Shit, don't go to a movie theater.  I think the key word she used here was "anxiety" (and I don't think she would know how to joke) but she has 99 problems and a gauge ain't one.  Although I was deeply saddened to read that she had deleted, not 9, but 10 wok stir fry recipes, I'm thinking if she wasn't worried about CO2, she would be worrying about some other thing that someone else told her to worry about.  She makes for a good victim in any circumstance.  "I understood the deeper meaning of the monitor: It was a symbol of my helplessness."  She should have bought the HU3000 Hang Up Meter, with an extended warranty. 

The HU3000 Hang Up Meter

"Many Americans face much greater challenges than mine. I am not among the millions living in a city with dangerous levels of particulate matter in the air, spewed out by industrial plants, gas-powered vehicles, and wildfires, for whom an open window could risk additional peril; I don’t have to be in a crowded office or a school with poor ventilation. Since the first year of the pandemic—and even before—experts have been calling for policy changes and infrastructural overhauls that would slash indoor air pollution for large sectors of the population at once. But as concern over COVID has faded, “people have moved on,” Marr (Linsey Marr, an environmental engineer at Virginia Tech) told me. Individuals are left on their own in the largely futile fight against stale air."
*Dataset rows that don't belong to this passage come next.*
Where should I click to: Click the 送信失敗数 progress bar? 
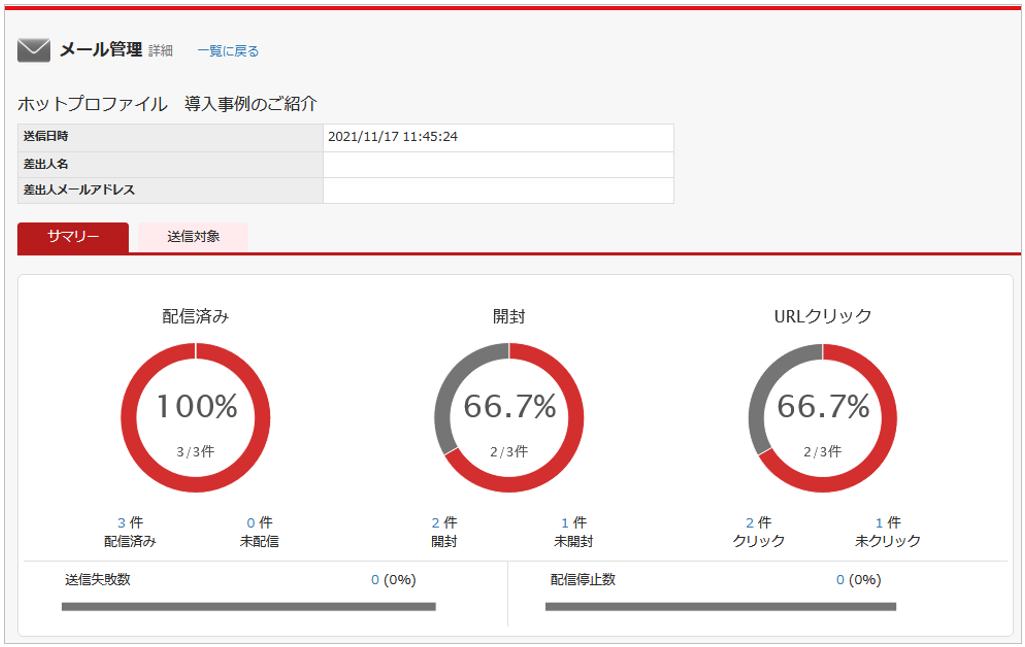click(248, 606)
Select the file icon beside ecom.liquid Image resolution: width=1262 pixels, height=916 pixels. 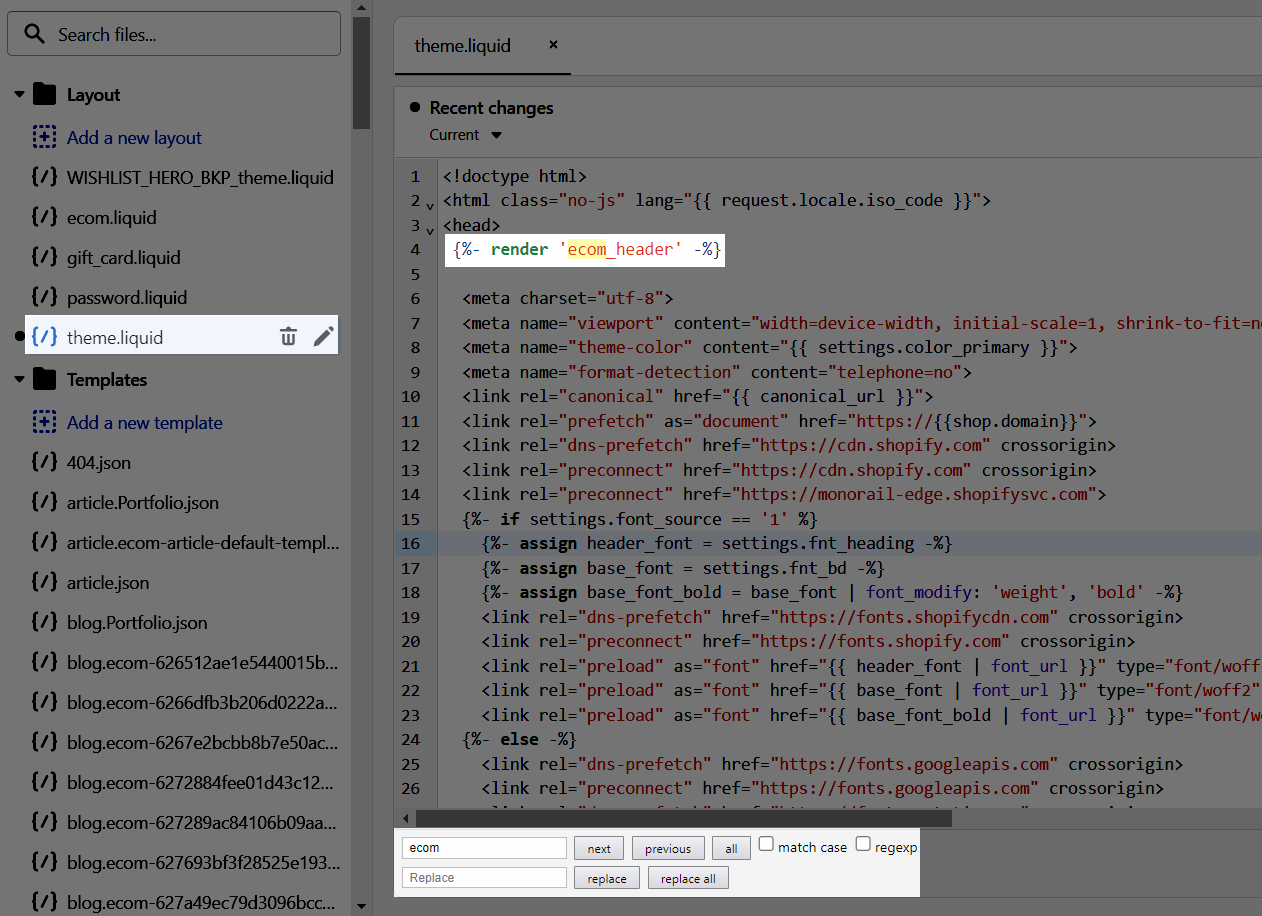[44, 217]
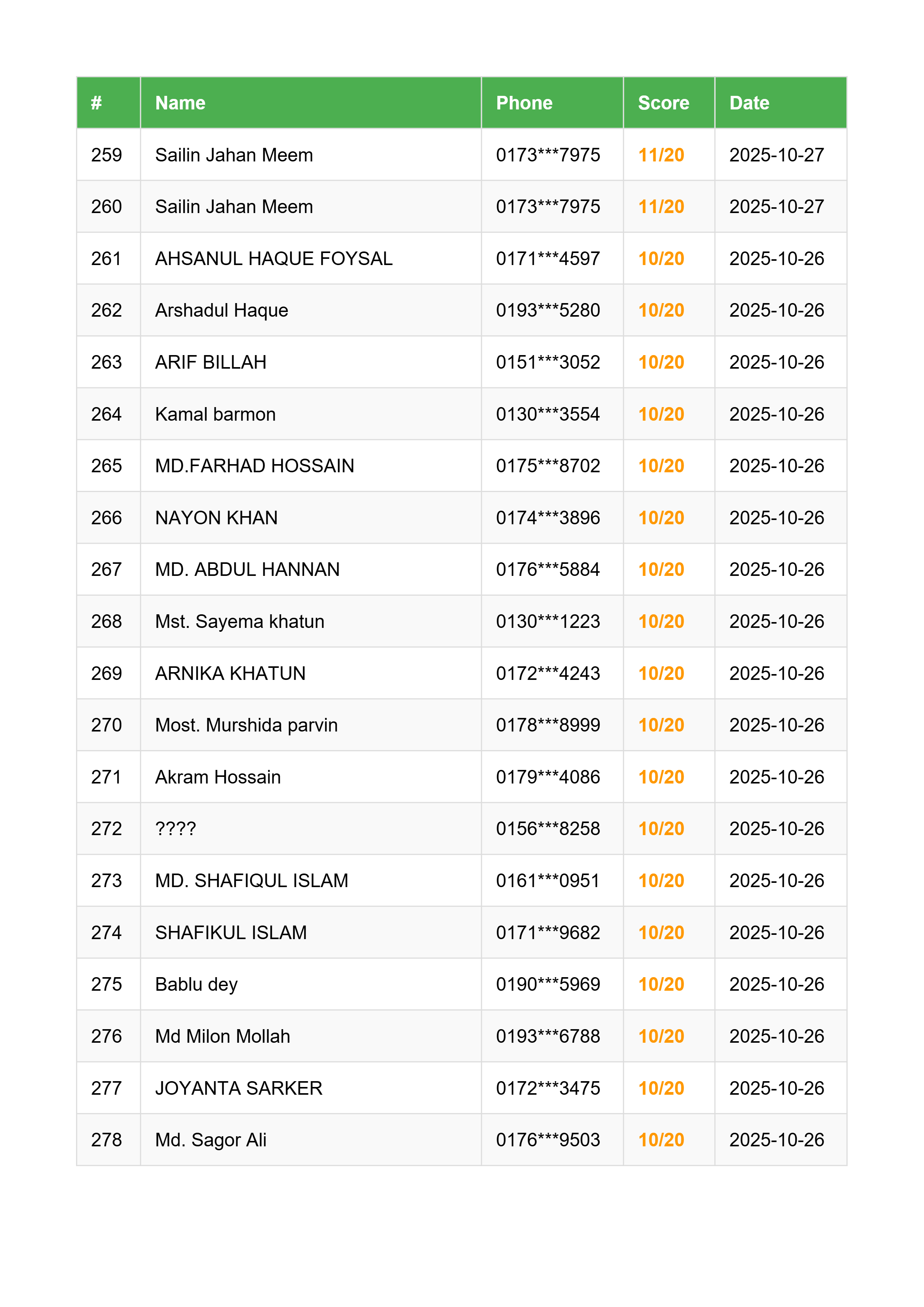Select the name AHSANUL HAQUE FOYSAL
Image resolution: width=924 pixels, height=1307 pixels.
[x=273, y=258]
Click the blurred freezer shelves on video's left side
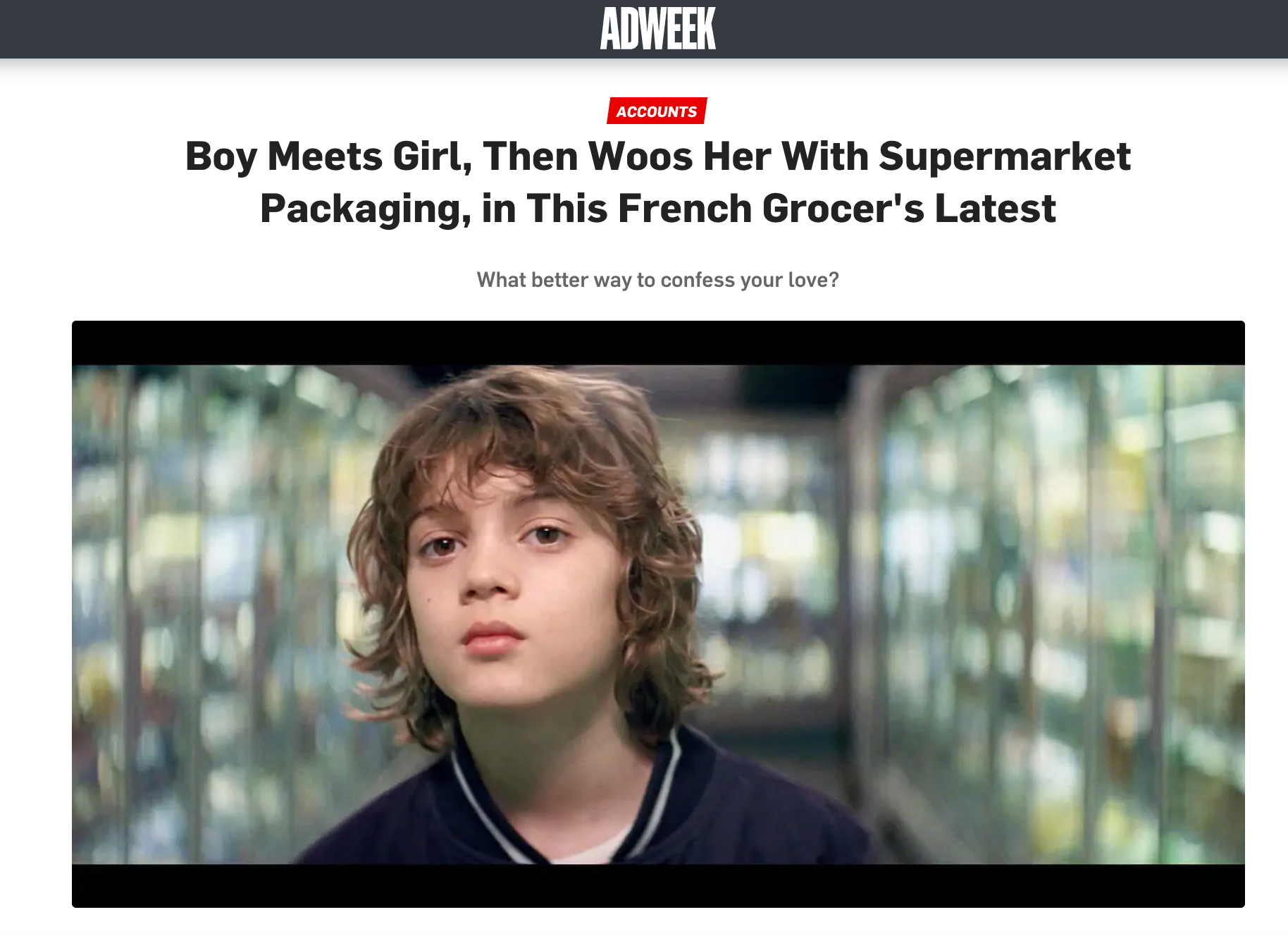1288x936 pixels. [x=211, y=613]
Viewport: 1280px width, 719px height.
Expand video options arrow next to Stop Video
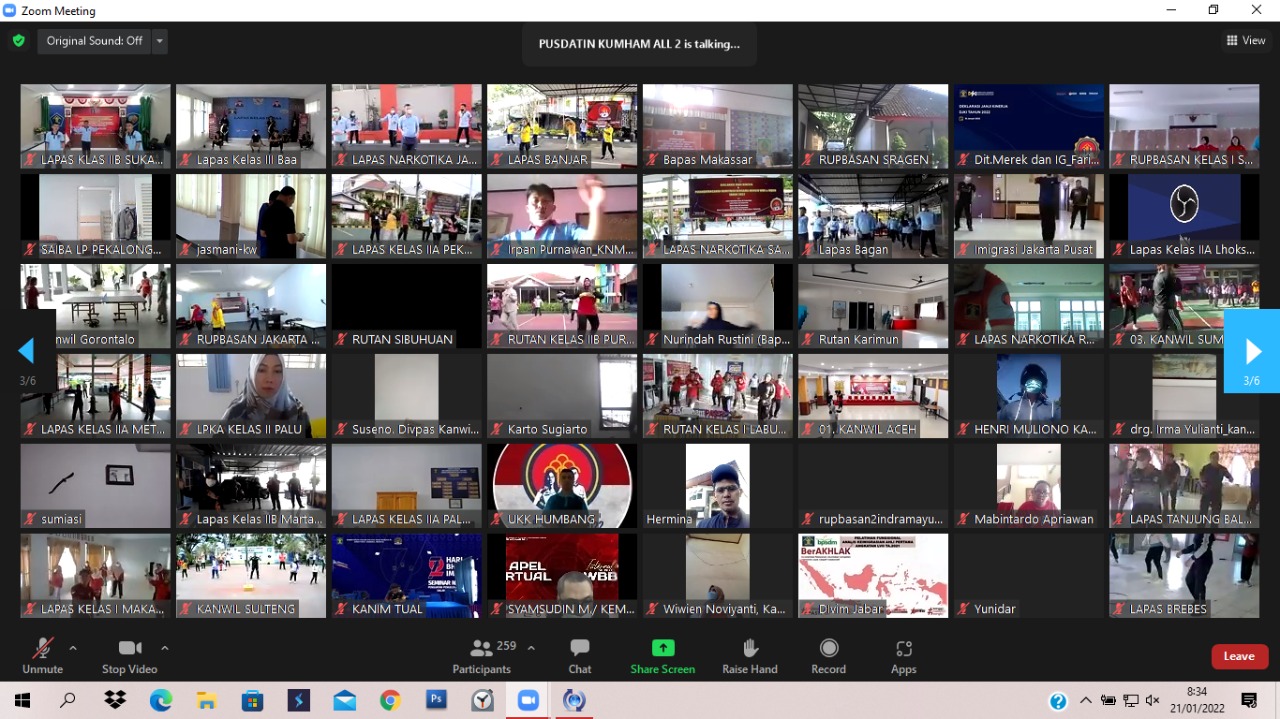click(x=165, y=648)

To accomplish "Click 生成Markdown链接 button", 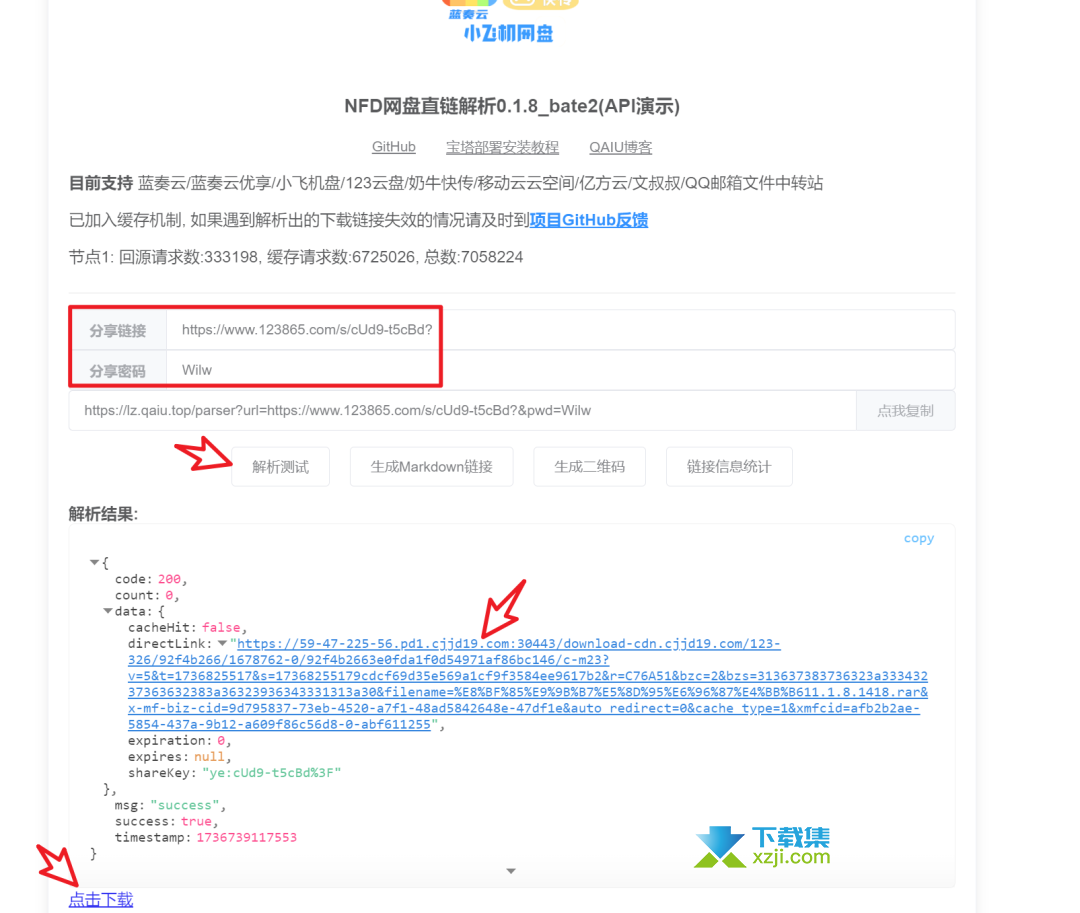I will click(431, 467).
Paranoy much?  It is a mental illness, after all.  It's just like the people that haven't moved on from the plandemic.  You'll still see them in the wild; the losers still wearing masks in their cars or apartment hallways.  It's the same people that think wildfires are caused by "climate change" and not the people that were actually arrested for starting the fires.  Most people have moved on from COVID because they realized they were duped, embarrassed about it and would rather not go through that whole mess again.

But it ends on a happy note:
"I’m now aiming for my own middle ground. Earlier this week, I dreamed of trying and failing to open a stuck window, and woke up in a cold sweat. I spent that day working with my (real-life) kitchen window cracked, but I shut it when the apartment got too chilly. More important, I placed my Aranet4 in a drawer, and didn’t pull it out again until nightfall. When my spouse came home, he marveled that our apartment, once again, felt warm."

That was one hell of a read.  Unfortunately for me, I had to read it more than once to do this blog entry.  I guess this was a peek into the mind of someone that isn't completely stable, totally gullible, overly dramatic and just buys into the current fear-du-jour.  Not wife material.

What's not surprising after reading this whole thing, and the title being, "I Bought a CO2 Monitor, and It Broke Me.  I thought I could fix the air quality in my apartment. I was wrong.", there wasn't one mention of anyone buying or suggesting buying an air purifier.  Millions of people, including myself, own one.  They're great.  But she went out and bought an expensive gauge.  Some people just make their own misery.  Just don't tell her Brita uses carbon pellets in their filters.